Step-by-Step Migration Roadmap

  1. Confirm your duties map to Apiarist using the ANZSCO code finder.
  2. Verify current list status on the CSOL hub and the 2026 SOL.
  3. Compile qualification documents and detailed employment references covering duties and dates.
  4. Sit an English test at the level your chosen visa requires.
  5. Lodge the VETASSESS skills assessment (AUD $1,205.60), or Points Test Advice first if your qualification is borderline.
  6. Submit an Expression of Interest in SkillSelect — see how SkillSelect and the EOI work.
  7. Apply for state nomination (190) or regional nomination (491) where the code is open.
  8. Alternatively, secure an employer sponsor for a 482 or 186.
  9. Receive your invitation or nomination approval.
  10. Lodge the visa application and pay the relevant charge.
  11. Complete health examinations and police checks.
  12. Receive the grant and relocate.

Frequently Asked Questions

Can an Apiarist apply for a subclass 189 visa?

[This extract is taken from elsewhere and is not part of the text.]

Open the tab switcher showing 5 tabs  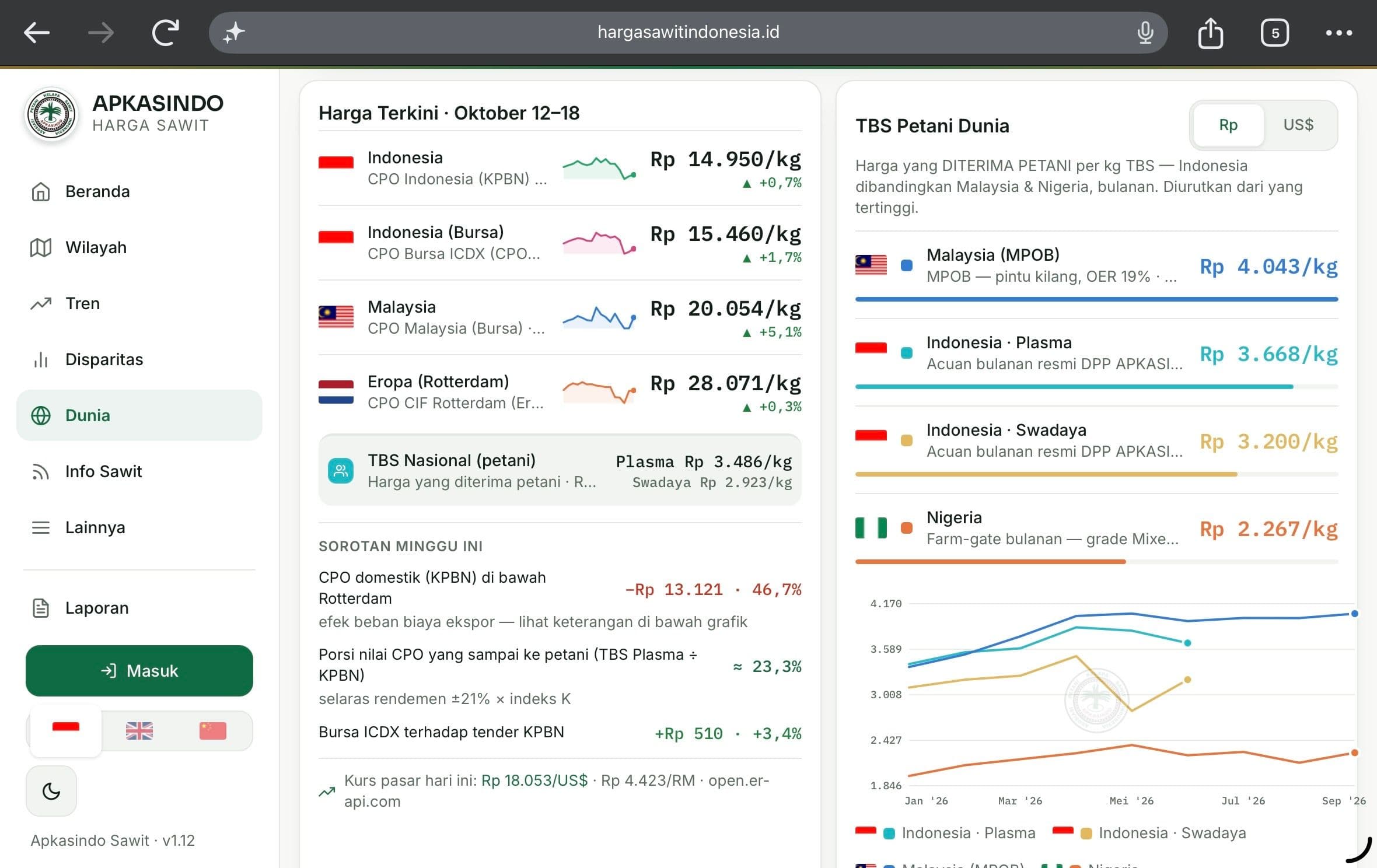[x=1275, y=33]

No. Apiarist (121311) is not on the Medium and Long-term Strategic Skills List, and subclass 189 only draws from the MLTSSL. The occupation is on the CSOL and STSOL, so the available routes are subclass 190 state nomination, 491 regional nomination, and the employer-sponsored 482 and 186.

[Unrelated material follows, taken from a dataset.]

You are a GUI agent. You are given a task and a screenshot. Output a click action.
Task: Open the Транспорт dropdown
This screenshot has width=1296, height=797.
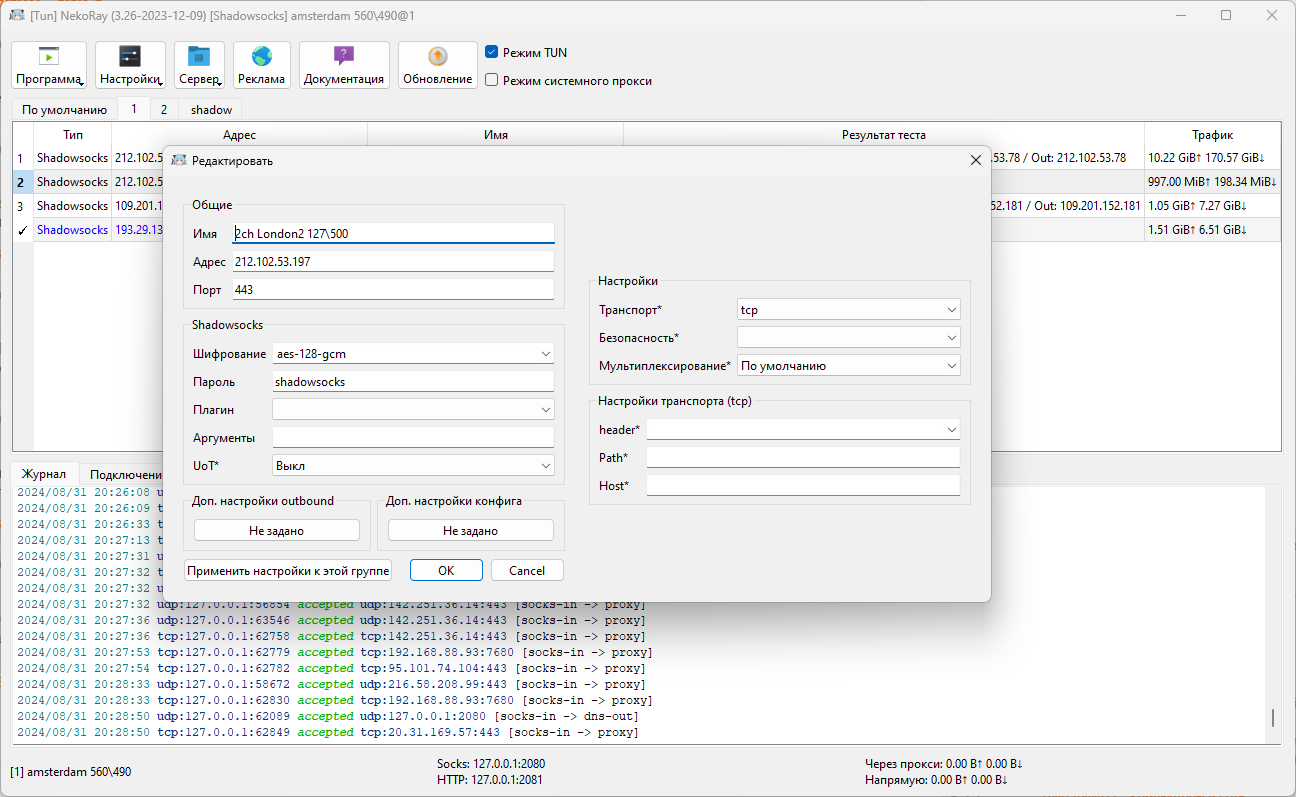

Is the subclass 190 visa really available for beekeepers?

Yes. Apiarist's place on the STSOL gives it access to subclass 190 state nomination, which grants permanent residency directly. The constraint is allocation: nomination places for niche primary-industry codes are limited, so a genuine connection to the nominating state and a relevant job offer materially improve your chances.

Do I need a formal beekeeping qualification?

A bachelor degree or higher in a highly relevant field is the standard benchmark, but VETASSESS accepts five years of relevant experience in place of a formal qualification through its alternative pathways. Because many apiarists are self-taught, detailed and dated employment references showing management-level work are essential when you rely on experience.

Has the Varroa mite outbreak affected demand for apiarists?

The 2022 Varroa mite incursion in New South Wales increased the value placed on experienced, biosecurity-literate beekeepers. Managing colony health, inspections and disease control is now a larger part of the job, which supports steady demand for skilled operators even though the occupation remains small in absolute numbers.

What pays more, honey production or pollination?

Pollination services and queen-bee breeding generally pay more than honey production. Almond, canola and horticulture growers pay for managed hives during flowering, and that contract income is often more reliable than honey, which is exposed to commodity prices and seasonal floral conditions.